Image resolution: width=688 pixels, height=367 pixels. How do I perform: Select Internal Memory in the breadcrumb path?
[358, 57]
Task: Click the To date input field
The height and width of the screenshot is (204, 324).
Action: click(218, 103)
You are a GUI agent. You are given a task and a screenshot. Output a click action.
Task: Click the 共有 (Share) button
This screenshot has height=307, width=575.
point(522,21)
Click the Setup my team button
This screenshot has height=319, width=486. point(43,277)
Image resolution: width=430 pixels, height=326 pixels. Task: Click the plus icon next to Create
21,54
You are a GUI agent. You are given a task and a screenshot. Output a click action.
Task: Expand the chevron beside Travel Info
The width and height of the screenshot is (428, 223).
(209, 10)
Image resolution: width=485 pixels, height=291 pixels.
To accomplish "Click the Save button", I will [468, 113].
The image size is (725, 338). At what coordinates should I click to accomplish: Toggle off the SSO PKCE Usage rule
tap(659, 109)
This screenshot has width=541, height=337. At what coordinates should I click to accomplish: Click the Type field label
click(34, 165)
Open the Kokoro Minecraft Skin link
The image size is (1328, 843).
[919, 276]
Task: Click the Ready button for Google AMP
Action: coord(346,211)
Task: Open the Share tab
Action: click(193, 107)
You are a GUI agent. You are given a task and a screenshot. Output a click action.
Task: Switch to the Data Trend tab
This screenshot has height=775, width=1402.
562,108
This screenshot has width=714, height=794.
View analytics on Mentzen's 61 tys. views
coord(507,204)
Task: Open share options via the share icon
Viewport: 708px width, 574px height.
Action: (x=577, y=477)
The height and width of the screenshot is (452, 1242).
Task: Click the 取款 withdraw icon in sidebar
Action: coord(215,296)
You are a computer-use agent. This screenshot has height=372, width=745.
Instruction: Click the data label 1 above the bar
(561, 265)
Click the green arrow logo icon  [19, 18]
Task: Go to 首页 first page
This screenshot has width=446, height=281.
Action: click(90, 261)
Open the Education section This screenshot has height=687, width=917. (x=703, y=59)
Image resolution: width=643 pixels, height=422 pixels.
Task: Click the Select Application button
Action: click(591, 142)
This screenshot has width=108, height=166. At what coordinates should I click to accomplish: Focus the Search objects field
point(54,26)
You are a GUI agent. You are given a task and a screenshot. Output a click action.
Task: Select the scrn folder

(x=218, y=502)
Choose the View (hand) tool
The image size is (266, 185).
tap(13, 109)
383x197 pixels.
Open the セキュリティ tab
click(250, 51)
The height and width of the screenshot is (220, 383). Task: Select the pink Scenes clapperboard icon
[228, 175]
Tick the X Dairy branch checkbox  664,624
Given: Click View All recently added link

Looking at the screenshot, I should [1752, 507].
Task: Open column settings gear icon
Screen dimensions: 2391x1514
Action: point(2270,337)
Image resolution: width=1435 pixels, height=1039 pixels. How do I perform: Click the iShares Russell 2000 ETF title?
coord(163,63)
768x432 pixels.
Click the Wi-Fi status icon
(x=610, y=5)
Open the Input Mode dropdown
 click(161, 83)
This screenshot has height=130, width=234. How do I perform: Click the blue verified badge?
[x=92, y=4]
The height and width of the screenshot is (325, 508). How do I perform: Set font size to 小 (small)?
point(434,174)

===============

### [TASK DETAILS]
Write out all the records above again, swapping every "GUI agent" for "UI agent" and keeping everything else the same.

### [OUTPUT]
Image resolution: width=688 pixels, height=367 pixels. How do I perform: Select Internal Memory in the breadcrumb path?
[358, 57]
Task: Click the To date input field
The height and width of the screenshot is (204, 324).
Action: click(218, 103)
You are a UI agent. You are given a task and a screenshot. Output a click action.
Task: Click the 共有 (Share) button
This screenshot has height=307, width=575.
point(522,21)
Click the Setup my team button
This screenshot has height=319, width=486. point(43,277)
Image resolution: width=430 pixels, height=326 pixels. Task: Click the plus icon next to Create
21,54
You are a UI agent. You are given a task and a screenshot. Output a click action.
Task: Expand the chevron beside Travel Info
The width and height of the screenshot is (428, 223).
(209, 10)
Image resolution: width=485 pixels, height=291 pixels.
To accomplish "Click the Save button", I will [468, 113].
The image size is (725, 338). At what coordinates should I click to accomplish: Toggle off the SSO PKCE Usage rule
tap(659, 109)
This screenshot has width=541, height=337. At what coordinates should I click to accomplish: Click the Type field label
click(34, 165)
Open the Kokoro Minecraft Skin link
The image size is (1328, 843).
[919, 276]
Task: Click the Ready button for Google AMP
Action: coord(346,211)
Task: Open the Share tab
Action: click(193, 107)
You are a UI agent. You are given a task and a screenshot. Output a click action.
Task: Switch to the Data Trend tab
This screenshot has height=775, width=1402.
562,108
This screenshot has width=714, height=794.
View analytics on Mentzen's 61 tys. views
coord(507,204)
Task: Open share options via the share icon
Viewport: 708px width, 574px height.
Action: (x=577, y=477)
The height and width of the screenshot is (452, 1242).
Task: Click the 取款 withdraw icon in sidebar
Action: coord(215,296)
You are a computer-use agent. This screenshot has height=372, width=745.
Instruction: Click the data label 1 above the bar
(561, 265)
Click the green arrow logo icon  [19, 18]
Task: Go to 首页 first page
This screenshot has width=446, height=281.
Action: click(90, 261)
Open the Education section This screenshot has height=687, width=917. (x=703, y=59)
Image resolution: width=643 pixels, height=422 pixels.
Task: Click the Select Application button
Action: click(591, 142)
This screenshot has width=108, height=166. At what coordinates should I click to accomplish: Focus the Search objects field
point(54,26)
You are a UI agent. You are given a task and a screenshot. Output a click action.
Task: Select the scrn folder

(x=218, y=502)
Choose the View (hand) tool
The image size is (266, 185).
tap(13, 109)
383x197 pixels.
Open the セキュリティ tab
click(250, 51)
The height and width of the screenshot is (220, 383). Task: Select the pink Scenes clapperboard icon
[228, 175]
Tick the X Dairy branch checkbox  664,624
Given: Click View All recently added link

Looking at the screenshot, I should [1752, 507].
Task: Open column settings gear icon
Screen dimensions: 2391x1514
Action: point(2270,337)
Image resolution: width=1435 pixels, height=1039 pixels. How do I perform: Click the iShares Russell 2000 ETF title?
coord(163,63)
768x432 pixels.
Click the Wi-Fi status icon
(x=610, y=5)
Open the Input Mode dropdown
 click(161, 83)
This screenshot has height=130, width=234. How do I perform: Click the blue verified badge?
[x=92, y=4]
The height and width of the screenshot is (325, 508). How do I perform: Set font size to 小 (small)?
point(434,174)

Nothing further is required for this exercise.